> **Passage**:

Comanche County Memorial Hospital recently welcomed a new neurosurgeon to their team who is passionate about using the latest technology to help him be as precise as he can be in the operating room.
Dr. Christopher Neumann said he was working at a hospital as a secretary when he met a neurosurgeon and got to see his first brain surgery. He then started going to school at night and eventually got into medical school and watched as many neurosurgeons operate as he could.
After graduating med school in 2007, he was an attending for higher level trauma in Florida before going to Ohio for 10 years.
Now that he’s in Oklahoma, Dr. Neumann is using technology to help him be as precise as he can be.
“All of the technology that’s available, I want to use here,” he said. “So, navigation, there’s a microscope that we use. We do nerve testing during the surgery. I want to do the case the way I would want to have it done on me.”
He said it helps him be precise to the millimeter on where he wants the screw to go.
“It helps me tremendously,” Dr. Neumann said. “I can’t see through the bone. I can’t see beside the bone. I can’t see where the bony channel is, but with this navigation, I can see where I need to start, the direction of where the screw, drilling, and tapping of the channel need to happen.”

> **Given material**:

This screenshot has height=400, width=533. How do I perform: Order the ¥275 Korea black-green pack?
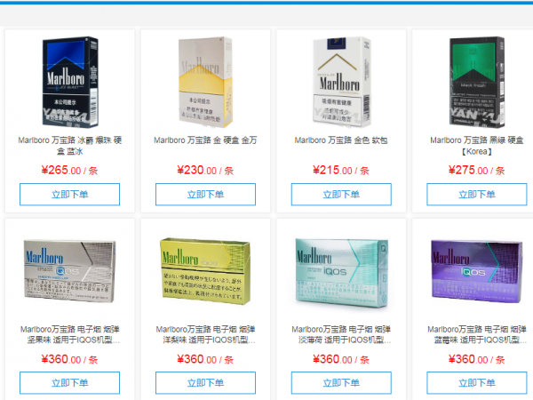click(477, 194)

> **Task description**: Copy out the stretch of the neurosurgeon article from "Dr. Christopher Neumann" through "as he can be.". The data that comes after the article is separate material, unrelated to it.

> **Answer section**:
Dr. Christopher Neumann said he was working at a hospital as a secretary when he met a neurosurgeon and got to see his first brain surgery. He then started going to school at night and eventually got into medical school and watched as many neurosurgeons operate as he could.
After graduating med school in 2007, he was an attending for higher level trauma in Florida before going to Ohio for 10 years.
Now that he’s in Oklahoma, Dr. Neumann is using technology to help him be as precise as he can be.